Singapore's Struggling Stock Market

Singapore is a leading financial centre in Asia-Pacific, ranking third in the 2022 Global Financial Centre Index. This puts it behind only New New York and London, and ahead of our regional rival, Hong Kong. However, despite Singapore's status as a world-class financial hub, its local stock exchange market falls far behind other leading countries in raising capital.

Falling average daily trading volume

One of the most significant indicators of the health of a stock market is the average daily trading volume. In Singapore, this has been a steady decline for more than a decade. For example, the Security Daily Average Volume (SDAV) of the SG stock market fell from 1.6 billion shares (or $1.3 billion) to 1.1 billion shares (or $0.9 billion) in 2022. The lack of market participation and the resulting reduced liquidity and lower market efficiency can lead to a downward spiral of depressed prices and further reduced trading activity.

Falling number of listed companies over the years

Another concerning trend is the falling number of listed companies in the stock exchange. Between 2012 and 2022, the total number of listed companies fell from 776 to 651. There have been more companies de-listing from the exchange than listing. In 2022 alone, 21 companies have delisted or in the process of delisting, while only 13 companies made their listing debut. Some companies delisted following acquisitions or  mergers, while others shifted to other exchanges. This trend suggests that companies are no longer finding the Singapore exchange attractive enough to remain listed or list in the first place.

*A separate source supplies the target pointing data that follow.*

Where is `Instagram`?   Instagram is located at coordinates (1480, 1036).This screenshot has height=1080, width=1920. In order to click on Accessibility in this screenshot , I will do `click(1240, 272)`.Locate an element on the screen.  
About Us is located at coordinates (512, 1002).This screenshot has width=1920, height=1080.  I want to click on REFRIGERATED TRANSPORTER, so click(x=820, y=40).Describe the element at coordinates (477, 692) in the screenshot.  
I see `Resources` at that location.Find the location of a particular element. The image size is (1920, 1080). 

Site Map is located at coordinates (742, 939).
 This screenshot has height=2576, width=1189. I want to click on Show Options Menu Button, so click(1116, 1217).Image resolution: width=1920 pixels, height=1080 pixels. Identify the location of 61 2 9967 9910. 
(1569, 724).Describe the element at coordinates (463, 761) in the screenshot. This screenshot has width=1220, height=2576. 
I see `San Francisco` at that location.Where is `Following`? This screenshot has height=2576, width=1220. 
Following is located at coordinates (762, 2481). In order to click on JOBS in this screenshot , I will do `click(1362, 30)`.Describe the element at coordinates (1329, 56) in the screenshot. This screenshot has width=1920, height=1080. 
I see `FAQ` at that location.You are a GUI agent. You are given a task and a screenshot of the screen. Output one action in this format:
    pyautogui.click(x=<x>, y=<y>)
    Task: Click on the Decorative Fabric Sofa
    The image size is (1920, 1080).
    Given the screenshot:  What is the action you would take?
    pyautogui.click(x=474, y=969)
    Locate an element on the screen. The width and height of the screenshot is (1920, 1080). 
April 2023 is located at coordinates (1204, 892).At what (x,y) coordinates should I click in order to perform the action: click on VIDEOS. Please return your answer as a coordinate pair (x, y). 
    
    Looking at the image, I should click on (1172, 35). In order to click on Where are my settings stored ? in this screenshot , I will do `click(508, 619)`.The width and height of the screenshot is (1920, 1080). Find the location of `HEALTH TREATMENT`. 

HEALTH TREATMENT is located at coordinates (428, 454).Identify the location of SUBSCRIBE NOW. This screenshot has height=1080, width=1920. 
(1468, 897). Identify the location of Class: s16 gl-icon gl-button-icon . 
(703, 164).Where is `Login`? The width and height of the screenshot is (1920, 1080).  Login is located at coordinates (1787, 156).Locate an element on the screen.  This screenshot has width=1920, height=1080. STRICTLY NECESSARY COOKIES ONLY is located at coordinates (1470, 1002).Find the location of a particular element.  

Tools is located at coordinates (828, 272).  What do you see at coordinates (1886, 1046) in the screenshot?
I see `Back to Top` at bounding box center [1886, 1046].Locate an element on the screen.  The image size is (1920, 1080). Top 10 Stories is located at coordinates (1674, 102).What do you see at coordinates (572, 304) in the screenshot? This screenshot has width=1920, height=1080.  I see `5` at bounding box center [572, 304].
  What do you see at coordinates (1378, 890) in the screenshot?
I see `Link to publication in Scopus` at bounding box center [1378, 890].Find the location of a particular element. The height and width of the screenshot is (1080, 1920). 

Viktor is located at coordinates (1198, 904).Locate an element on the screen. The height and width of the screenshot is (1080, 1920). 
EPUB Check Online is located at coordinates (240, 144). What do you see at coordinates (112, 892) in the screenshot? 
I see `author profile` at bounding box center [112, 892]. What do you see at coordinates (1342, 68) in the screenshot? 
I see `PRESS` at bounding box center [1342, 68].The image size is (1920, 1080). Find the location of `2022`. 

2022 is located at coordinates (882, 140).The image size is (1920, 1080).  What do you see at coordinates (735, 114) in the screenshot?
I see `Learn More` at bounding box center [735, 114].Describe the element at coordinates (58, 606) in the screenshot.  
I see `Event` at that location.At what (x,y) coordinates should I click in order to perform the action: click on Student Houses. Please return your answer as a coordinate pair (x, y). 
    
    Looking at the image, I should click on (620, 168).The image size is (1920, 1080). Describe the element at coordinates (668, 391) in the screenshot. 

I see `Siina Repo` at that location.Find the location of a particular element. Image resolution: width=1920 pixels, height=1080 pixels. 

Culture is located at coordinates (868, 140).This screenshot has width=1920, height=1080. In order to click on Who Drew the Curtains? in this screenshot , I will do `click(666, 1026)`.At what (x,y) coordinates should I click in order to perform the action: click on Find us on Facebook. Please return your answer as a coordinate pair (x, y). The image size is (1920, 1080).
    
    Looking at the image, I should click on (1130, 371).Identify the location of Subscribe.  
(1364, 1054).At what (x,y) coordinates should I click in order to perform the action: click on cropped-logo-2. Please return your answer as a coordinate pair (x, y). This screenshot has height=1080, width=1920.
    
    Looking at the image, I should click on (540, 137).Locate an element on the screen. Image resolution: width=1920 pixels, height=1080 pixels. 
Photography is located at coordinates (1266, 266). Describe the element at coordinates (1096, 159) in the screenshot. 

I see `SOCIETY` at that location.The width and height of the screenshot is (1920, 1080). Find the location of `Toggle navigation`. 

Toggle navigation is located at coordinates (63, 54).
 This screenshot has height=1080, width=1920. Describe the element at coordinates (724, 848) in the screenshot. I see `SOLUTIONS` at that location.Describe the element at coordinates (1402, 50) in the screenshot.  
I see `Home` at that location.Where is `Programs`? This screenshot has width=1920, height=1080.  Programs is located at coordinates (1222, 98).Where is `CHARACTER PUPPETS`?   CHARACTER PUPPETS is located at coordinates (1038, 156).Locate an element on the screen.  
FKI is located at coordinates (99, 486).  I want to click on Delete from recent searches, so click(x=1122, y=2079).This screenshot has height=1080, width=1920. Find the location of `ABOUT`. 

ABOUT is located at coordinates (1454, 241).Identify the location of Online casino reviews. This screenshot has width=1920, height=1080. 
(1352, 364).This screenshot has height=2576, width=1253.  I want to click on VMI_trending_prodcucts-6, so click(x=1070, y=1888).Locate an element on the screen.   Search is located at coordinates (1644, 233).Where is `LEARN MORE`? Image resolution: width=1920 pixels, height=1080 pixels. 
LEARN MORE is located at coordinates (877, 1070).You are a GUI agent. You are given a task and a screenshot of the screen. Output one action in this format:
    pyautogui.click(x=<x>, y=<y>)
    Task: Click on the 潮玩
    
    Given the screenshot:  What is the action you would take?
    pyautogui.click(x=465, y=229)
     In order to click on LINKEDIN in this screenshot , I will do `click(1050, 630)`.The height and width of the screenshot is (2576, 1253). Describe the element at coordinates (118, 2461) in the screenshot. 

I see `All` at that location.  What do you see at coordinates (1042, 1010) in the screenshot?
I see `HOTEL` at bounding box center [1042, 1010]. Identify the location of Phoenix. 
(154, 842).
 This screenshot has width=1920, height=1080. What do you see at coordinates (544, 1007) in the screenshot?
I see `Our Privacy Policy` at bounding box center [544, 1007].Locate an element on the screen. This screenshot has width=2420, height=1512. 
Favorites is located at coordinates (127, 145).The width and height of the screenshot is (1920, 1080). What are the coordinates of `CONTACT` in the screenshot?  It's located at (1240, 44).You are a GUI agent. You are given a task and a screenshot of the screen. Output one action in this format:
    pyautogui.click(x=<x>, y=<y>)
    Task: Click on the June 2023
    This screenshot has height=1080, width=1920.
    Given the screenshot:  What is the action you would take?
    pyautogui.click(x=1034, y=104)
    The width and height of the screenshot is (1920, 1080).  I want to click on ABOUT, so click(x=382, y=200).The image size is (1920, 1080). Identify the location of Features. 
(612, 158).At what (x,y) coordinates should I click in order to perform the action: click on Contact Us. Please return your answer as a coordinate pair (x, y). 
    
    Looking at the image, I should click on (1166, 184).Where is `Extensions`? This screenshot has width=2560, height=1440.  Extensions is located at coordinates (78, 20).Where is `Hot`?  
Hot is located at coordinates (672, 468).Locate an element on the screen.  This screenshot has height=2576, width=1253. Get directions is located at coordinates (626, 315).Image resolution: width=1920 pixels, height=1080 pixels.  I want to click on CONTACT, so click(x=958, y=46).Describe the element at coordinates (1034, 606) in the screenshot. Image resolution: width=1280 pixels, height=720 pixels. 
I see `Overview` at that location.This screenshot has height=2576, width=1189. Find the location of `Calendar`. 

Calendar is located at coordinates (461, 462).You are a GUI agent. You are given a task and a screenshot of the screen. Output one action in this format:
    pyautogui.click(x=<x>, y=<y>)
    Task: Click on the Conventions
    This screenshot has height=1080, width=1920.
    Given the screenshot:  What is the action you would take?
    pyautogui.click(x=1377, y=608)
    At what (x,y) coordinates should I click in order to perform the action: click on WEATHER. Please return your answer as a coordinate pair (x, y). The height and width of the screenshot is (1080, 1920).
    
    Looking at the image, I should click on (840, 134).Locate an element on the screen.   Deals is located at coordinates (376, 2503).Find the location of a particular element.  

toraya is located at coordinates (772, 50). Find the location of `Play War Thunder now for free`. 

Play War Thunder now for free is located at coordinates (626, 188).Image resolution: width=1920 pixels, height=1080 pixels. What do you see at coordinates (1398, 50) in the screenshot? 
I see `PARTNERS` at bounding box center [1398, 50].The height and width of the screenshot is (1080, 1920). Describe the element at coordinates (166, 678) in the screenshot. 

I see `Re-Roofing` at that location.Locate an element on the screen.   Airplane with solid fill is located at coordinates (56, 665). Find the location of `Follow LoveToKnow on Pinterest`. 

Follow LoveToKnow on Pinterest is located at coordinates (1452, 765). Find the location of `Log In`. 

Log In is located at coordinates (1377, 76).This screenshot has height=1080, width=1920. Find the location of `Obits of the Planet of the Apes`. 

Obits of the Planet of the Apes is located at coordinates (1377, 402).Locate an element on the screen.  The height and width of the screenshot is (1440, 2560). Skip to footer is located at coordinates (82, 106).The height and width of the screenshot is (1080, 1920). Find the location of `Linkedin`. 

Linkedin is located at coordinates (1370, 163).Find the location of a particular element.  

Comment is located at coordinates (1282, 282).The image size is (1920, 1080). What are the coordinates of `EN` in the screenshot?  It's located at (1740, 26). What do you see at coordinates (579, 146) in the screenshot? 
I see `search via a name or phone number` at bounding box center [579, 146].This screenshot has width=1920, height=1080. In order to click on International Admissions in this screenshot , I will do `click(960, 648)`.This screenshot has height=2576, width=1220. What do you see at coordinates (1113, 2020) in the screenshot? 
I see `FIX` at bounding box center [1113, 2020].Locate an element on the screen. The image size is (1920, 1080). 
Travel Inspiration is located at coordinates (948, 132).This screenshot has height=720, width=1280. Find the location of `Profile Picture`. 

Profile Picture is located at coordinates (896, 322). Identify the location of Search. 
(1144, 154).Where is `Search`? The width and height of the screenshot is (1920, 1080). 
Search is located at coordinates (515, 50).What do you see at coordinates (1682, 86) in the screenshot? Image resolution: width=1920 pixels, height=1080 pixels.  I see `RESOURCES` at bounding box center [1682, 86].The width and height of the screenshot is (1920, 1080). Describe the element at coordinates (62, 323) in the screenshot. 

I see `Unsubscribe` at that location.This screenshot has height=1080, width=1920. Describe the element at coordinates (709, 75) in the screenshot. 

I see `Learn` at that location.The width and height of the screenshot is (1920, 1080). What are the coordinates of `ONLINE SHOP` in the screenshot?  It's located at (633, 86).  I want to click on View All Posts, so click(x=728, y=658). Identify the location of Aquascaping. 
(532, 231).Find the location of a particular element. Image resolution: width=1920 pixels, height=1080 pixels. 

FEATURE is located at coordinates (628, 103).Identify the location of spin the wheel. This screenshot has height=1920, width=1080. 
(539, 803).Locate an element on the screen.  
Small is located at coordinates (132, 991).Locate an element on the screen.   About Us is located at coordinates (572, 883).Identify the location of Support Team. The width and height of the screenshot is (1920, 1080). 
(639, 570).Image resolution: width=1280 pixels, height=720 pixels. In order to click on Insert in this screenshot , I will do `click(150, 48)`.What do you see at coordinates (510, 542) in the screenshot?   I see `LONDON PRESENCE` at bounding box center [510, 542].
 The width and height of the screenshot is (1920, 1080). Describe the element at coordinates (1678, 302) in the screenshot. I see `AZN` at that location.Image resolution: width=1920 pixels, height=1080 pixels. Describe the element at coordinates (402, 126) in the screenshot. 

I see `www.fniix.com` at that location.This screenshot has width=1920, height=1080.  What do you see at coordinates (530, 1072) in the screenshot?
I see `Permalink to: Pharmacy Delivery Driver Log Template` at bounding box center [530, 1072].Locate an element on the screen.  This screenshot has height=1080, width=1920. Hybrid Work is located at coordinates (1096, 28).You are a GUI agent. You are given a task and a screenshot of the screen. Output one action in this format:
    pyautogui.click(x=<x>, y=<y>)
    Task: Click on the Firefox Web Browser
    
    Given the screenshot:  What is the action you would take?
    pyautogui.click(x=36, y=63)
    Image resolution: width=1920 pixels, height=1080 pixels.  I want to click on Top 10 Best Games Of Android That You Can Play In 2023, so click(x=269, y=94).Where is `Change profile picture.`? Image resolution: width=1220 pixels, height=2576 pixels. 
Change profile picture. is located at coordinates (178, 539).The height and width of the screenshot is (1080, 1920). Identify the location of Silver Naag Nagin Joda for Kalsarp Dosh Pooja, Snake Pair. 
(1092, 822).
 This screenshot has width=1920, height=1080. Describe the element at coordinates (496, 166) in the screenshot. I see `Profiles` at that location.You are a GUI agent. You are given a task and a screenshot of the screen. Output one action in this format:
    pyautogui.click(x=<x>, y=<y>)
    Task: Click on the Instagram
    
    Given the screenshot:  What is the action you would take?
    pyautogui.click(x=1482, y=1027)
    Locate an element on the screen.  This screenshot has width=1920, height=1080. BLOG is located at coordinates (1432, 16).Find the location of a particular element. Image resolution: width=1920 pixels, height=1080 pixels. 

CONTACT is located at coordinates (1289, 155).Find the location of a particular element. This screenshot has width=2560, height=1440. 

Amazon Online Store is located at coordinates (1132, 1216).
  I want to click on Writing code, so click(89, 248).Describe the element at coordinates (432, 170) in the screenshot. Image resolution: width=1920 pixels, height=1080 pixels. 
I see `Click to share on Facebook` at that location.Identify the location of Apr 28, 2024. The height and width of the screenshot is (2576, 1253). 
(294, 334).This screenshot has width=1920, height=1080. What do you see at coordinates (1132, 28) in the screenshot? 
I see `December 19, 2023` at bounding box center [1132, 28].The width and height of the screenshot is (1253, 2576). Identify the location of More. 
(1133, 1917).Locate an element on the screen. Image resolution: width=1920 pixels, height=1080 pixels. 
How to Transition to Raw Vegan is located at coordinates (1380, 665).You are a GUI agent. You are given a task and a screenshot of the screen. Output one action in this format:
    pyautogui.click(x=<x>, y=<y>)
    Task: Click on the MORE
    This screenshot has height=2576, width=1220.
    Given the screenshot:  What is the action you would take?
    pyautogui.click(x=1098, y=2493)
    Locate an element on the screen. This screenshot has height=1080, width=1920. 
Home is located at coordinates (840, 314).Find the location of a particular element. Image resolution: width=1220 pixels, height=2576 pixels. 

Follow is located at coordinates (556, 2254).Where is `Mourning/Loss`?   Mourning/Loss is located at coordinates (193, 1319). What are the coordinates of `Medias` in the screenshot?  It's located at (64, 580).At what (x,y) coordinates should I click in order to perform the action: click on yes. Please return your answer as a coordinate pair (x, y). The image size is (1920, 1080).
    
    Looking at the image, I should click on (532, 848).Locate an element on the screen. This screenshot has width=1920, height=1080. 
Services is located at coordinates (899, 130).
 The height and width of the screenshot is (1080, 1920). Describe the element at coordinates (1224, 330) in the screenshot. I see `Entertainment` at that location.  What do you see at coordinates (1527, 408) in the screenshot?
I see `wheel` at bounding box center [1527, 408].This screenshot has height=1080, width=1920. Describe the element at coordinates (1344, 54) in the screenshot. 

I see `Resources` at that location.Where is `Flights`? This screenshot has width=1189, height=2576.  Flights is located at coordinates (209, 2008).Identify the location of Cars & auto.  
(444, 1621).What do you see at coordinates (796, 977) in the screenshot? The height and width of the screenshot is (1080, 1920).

Absence of any major IPO in recent years


Since the Netlink NBN Trust IPO on the SG exchange in 2017, there has not been any major IPO till date. For the whole of 2022, Singapore raised a total of US$428 million from 11 IPO proceeds. In contrast, Malaysia raised US$801 million from 35 IPOs, Indonesia raised US$1.4 billion from 59 listings, and Thailand raised US$3.6 billion from 42 listings.

Successful local companies are listing overseas instead

One of the factors contributing to the lack of major IPOs on the Singapore exchange is that successful local companies are listing overseas instead because of the lack of activity in our local bourse. For example, companies such as Sea Limited and Grab have chosen to list on the New York Stock Exchange and Nasdaq, respectively, rather than the Singapore exchange. Local companies are finding more attractive market conditions overseas, potentially due to larger investor pools or more favourable regulations.

Proliferation of online brokers

With new entrance like Tiger Brokers, Moo Moo, Webull, etc. in recent years, investing in foreign markets has become so much easier and gives Singaporean investors access to biggest and best companies around the world.

Shaken investor confidence

Finally, investor confidence in the Singapore stock market has been shaken by several high-profile incidents over the years.

The CLOB debacle in the 1990s: CLOB stands for Central Limit Order Book, which was formed to provide secondary market to trade Malaysian stocks. Following the Asian Financial Crisis in 1998, Malaysian PM Mahathir accused Singaporeans of subverting the Malaysian economy and banned the trading of CLOB shares without warning. Many Singaporeans were left with Malaysian shares that were worthless or have to sell to Malaysian at steep discount.

The S-chip scandal in the 2000s: S-chips were Chinese companies that had gone public on the SGX in order to raise capital from international investors. At its peak, there were more than a hundred S-chips listed on SGX. However, fraudulent accounting practices started to surface one after another. By the time these issues were made known, many Singaporean investors were already badly burned by S-chips.

The penny stock saga in 2013: The largest market manipulation case in Singapore's history, which sparked a rout that wiped out $8 billion in total market value.

These incidents have put the regulatory environment of the Singapore stock market and its ability to protect investors into question.

Personally, I don't see any light at the end of the tunnel for the Singapore stock market. Falling trading volumes, a declining number of listed companies, the absence of major IPOs, and successful local companies listing overseas are all factors contributing to this decline. Furthermore, investor confidence has been shaken by several high-profile incidents over the years.